Source data:
***

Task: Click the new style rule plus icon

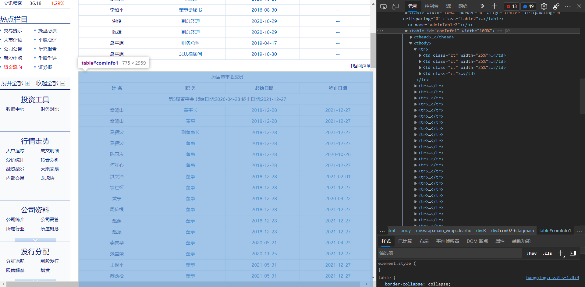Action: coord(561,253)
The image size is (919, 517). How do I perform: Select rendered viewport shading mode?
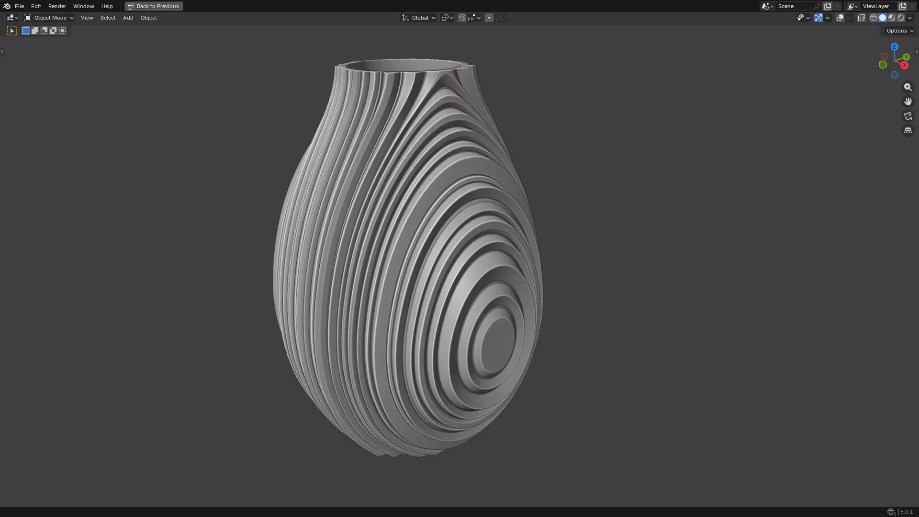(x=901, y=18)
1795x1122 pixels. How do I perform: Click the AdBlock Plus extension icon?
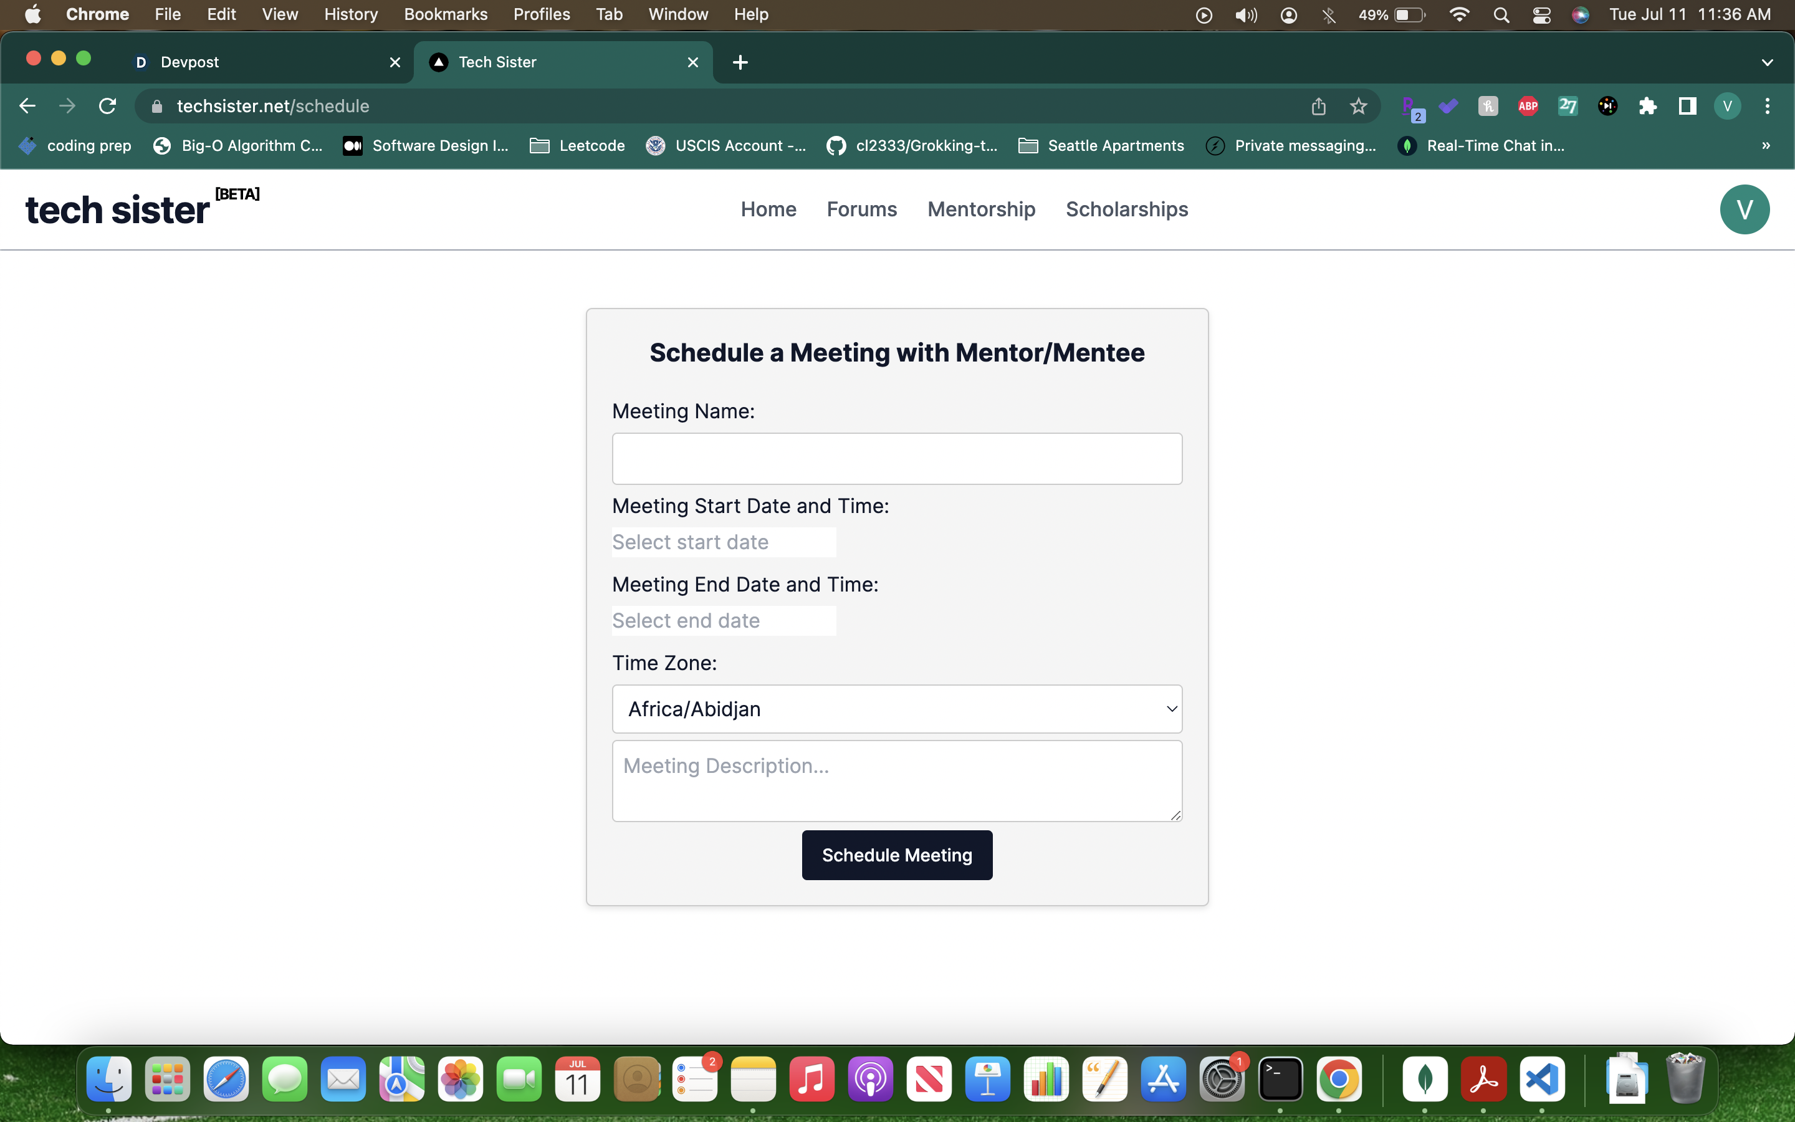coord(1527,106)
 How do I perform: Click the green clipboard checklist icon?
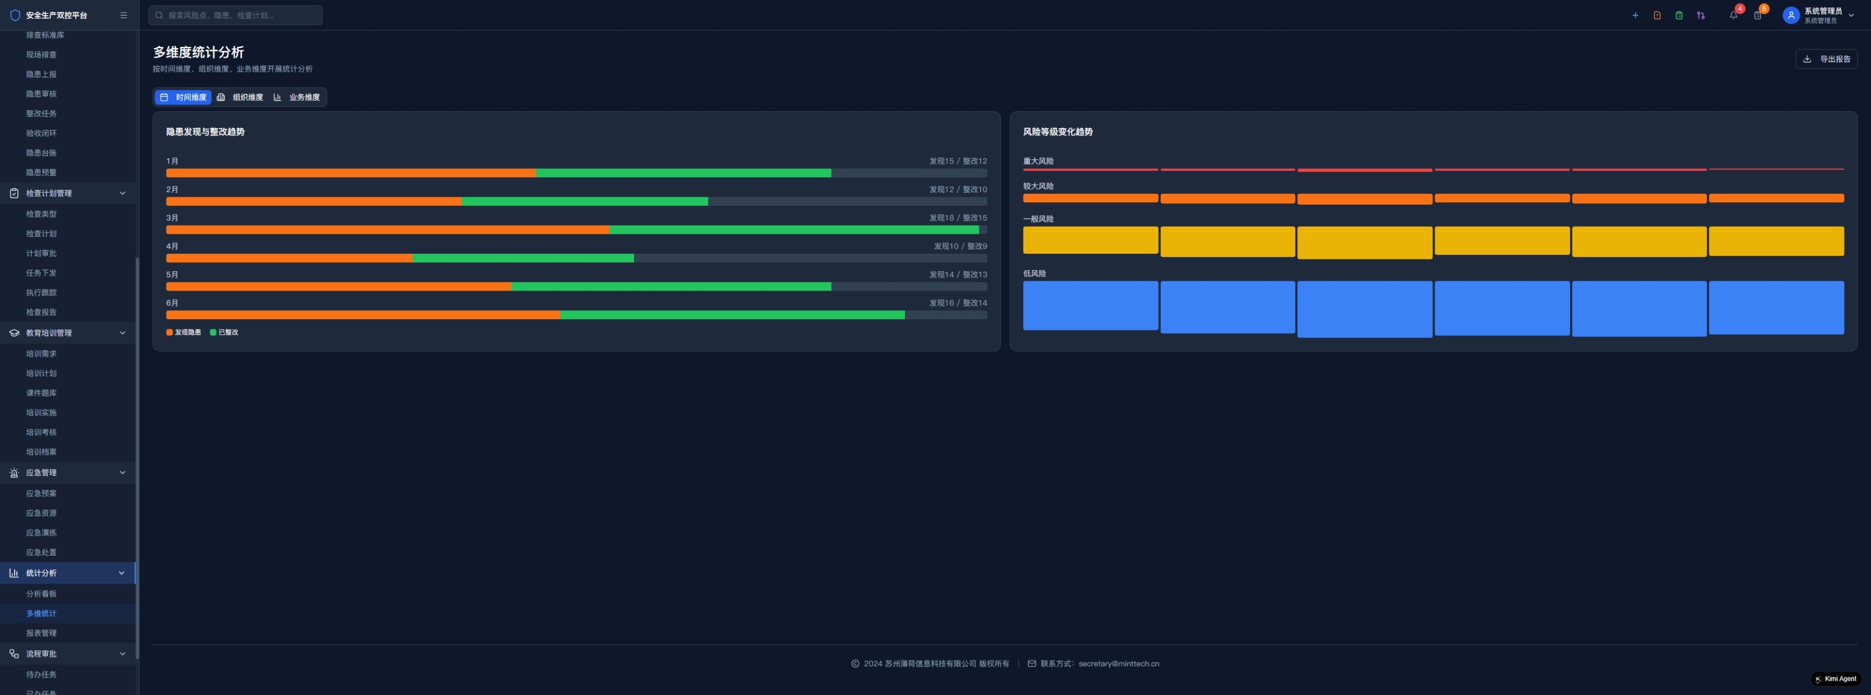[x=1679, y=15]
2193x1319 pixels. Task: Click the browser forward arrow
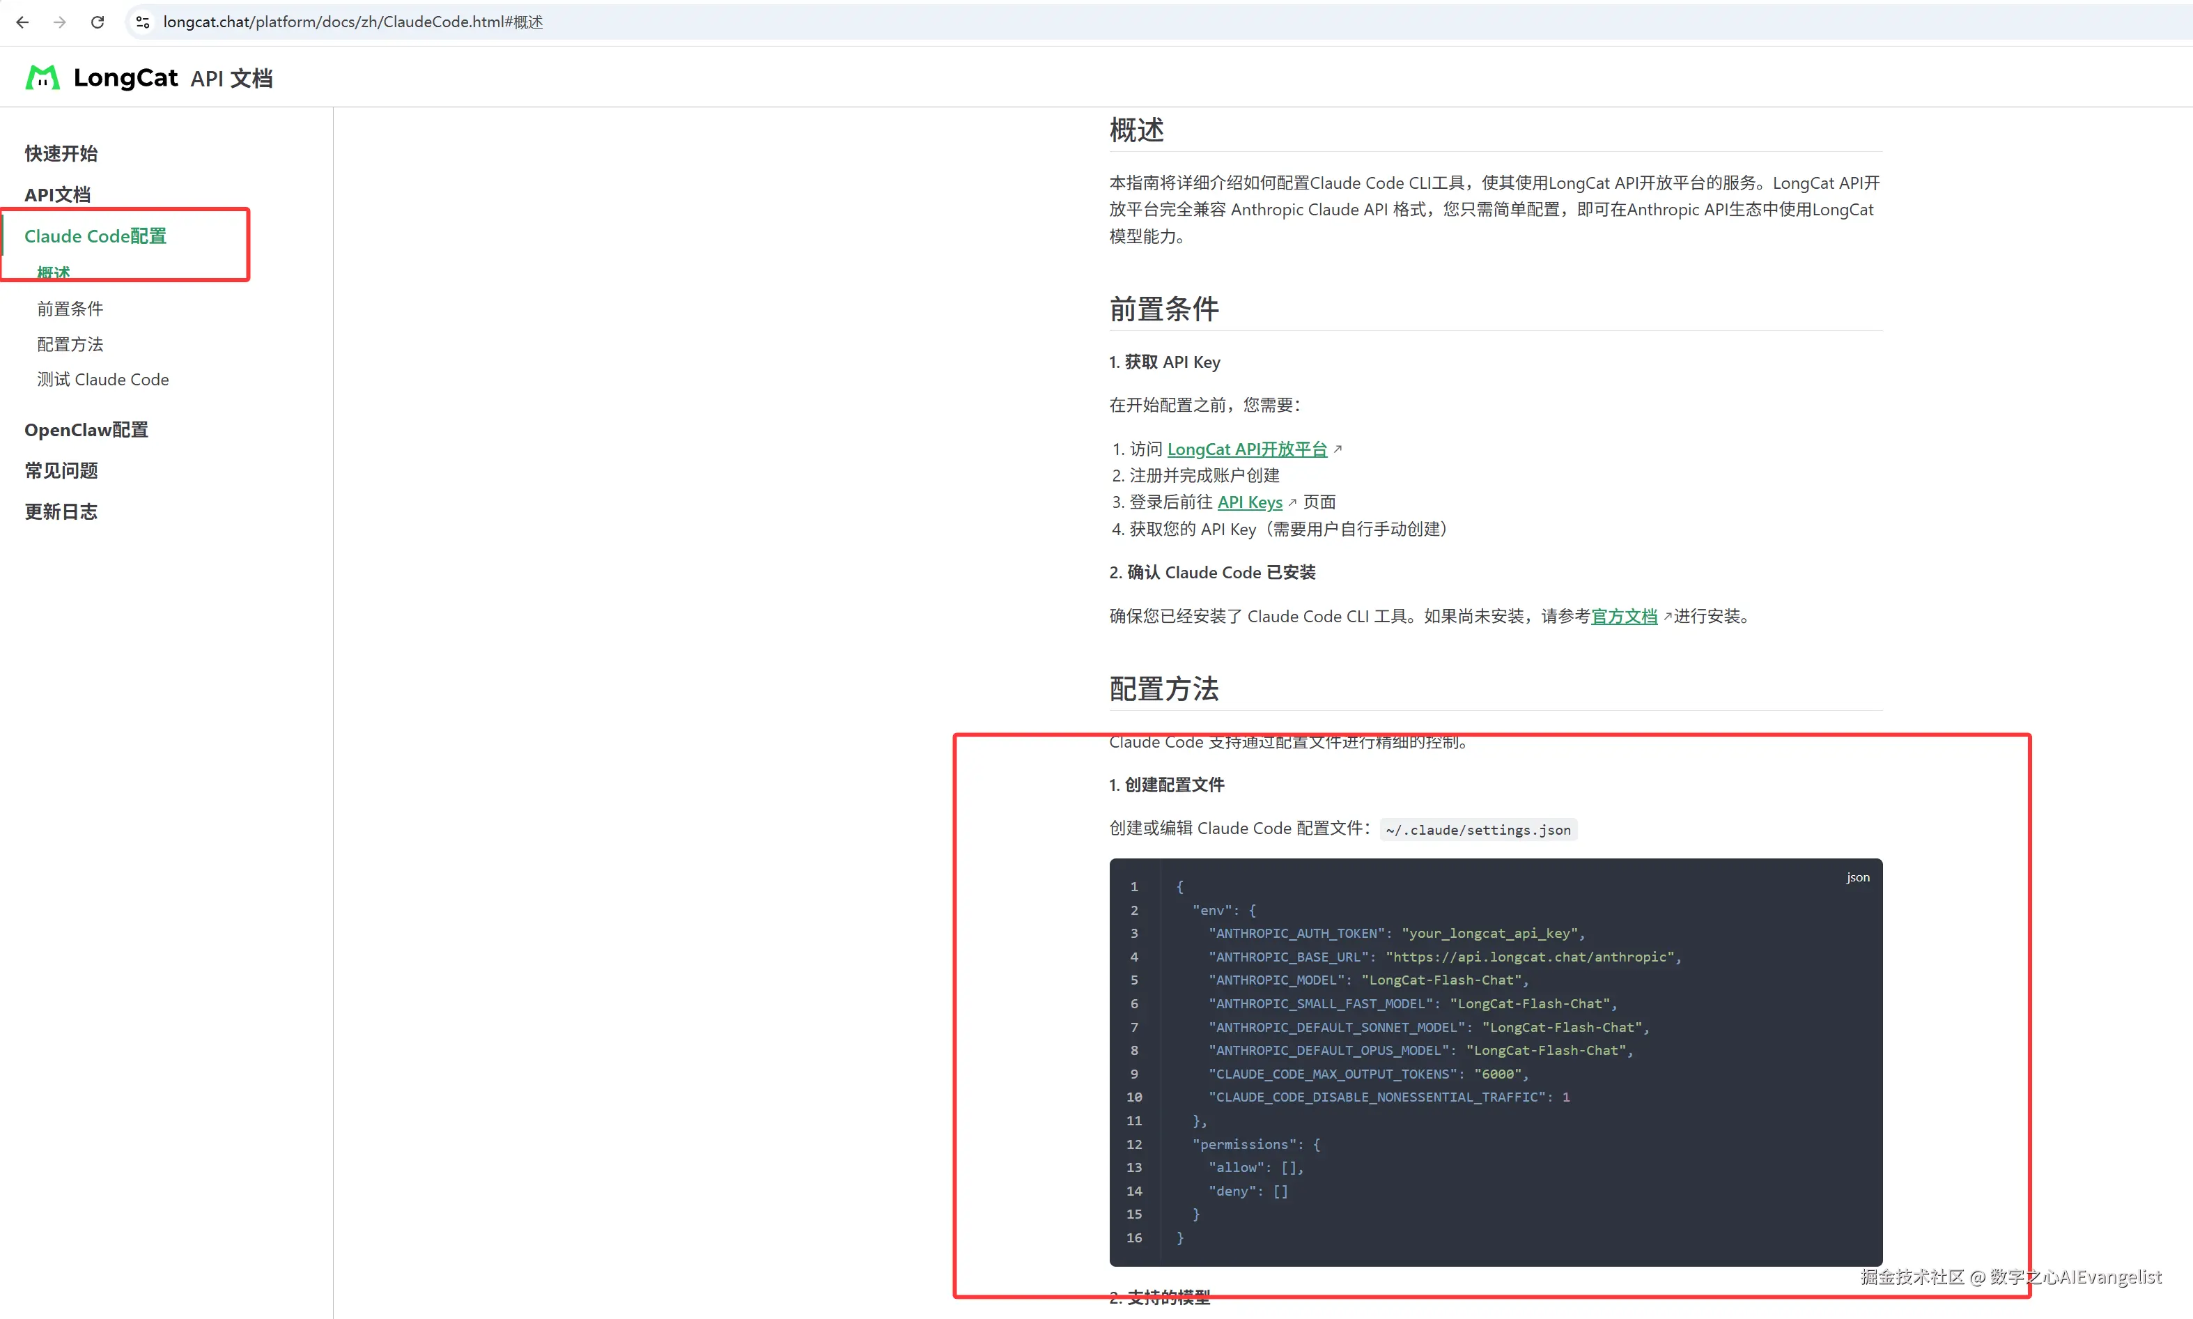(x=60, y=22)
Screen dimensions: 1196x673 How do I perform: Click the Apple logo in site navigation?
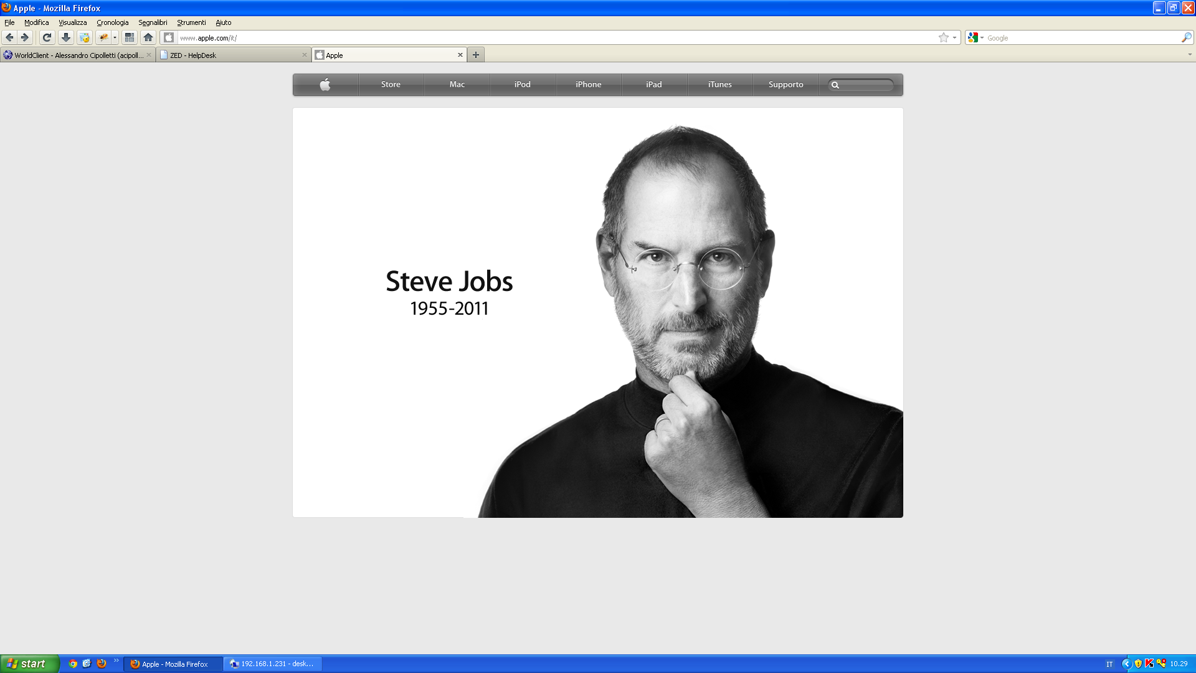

***

**Directions**
Pictures stay out of this copy; write out the entries above exactly.

**Exercise response**
Task: Click the new style rule plus icon

Action: coord(561,253)
The image size is (919, 517). How do I perform: Select rendered viewport shading mode?
(x=901, y=18)
1795x1122 pixels. How do I perform: Click the AdBlock Plus extension icon?
coord(1527,106)
 How do I perform: Click the green clipboard checklist icon?
[x=1679, y=15]
2193x1319 pixels. Task: Click the browser forward arrow
(x=60, y=22)
Screen dimensions: 1196x673 How do I perform: Click the Apple logo in site navigation?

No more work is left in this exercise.